───── Material supplied
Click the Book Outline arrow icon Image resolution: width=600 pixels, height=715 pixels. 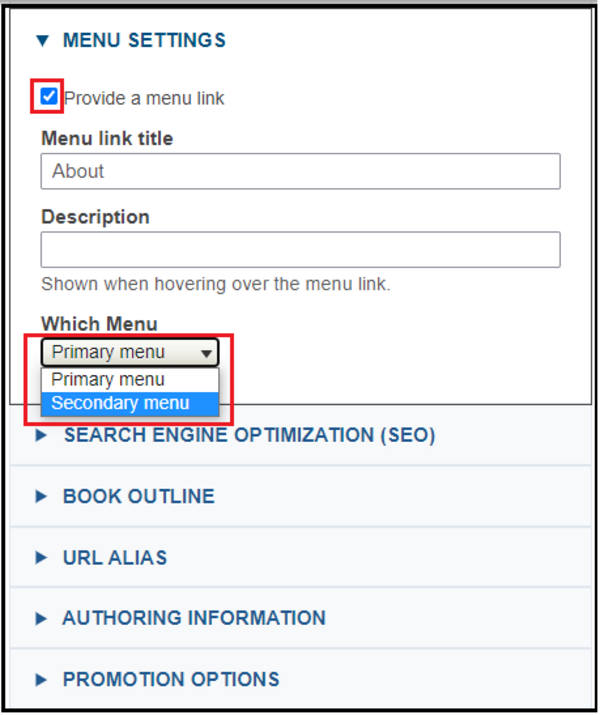(x=41, y=496)
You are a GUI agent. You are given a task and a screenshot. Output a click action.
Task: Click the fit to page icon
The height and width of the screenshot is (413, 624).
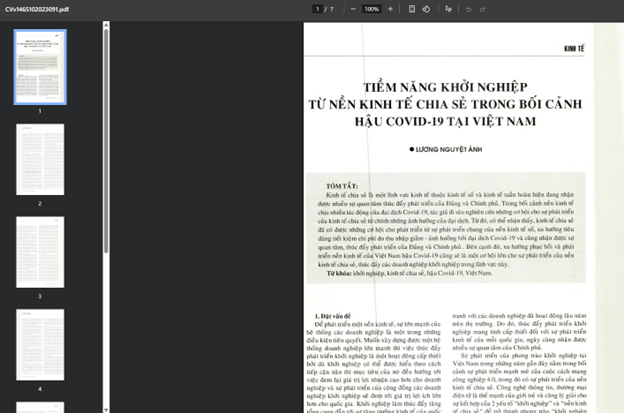(412, 9)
──────────
| Exercise |
Recast the part of the records from the line containing "You are a GUI" through the end of the records as a numbered list, leaving out blank lines. Omit the pictures from your answer.

| Result for this exercise |
1. You are a GUI agent. You are given a task and a screenshot. Output a click action.
2. Task: Click the fit to page icon
3. The height and width of the screenshot is (413, 624).
4. (412, 9)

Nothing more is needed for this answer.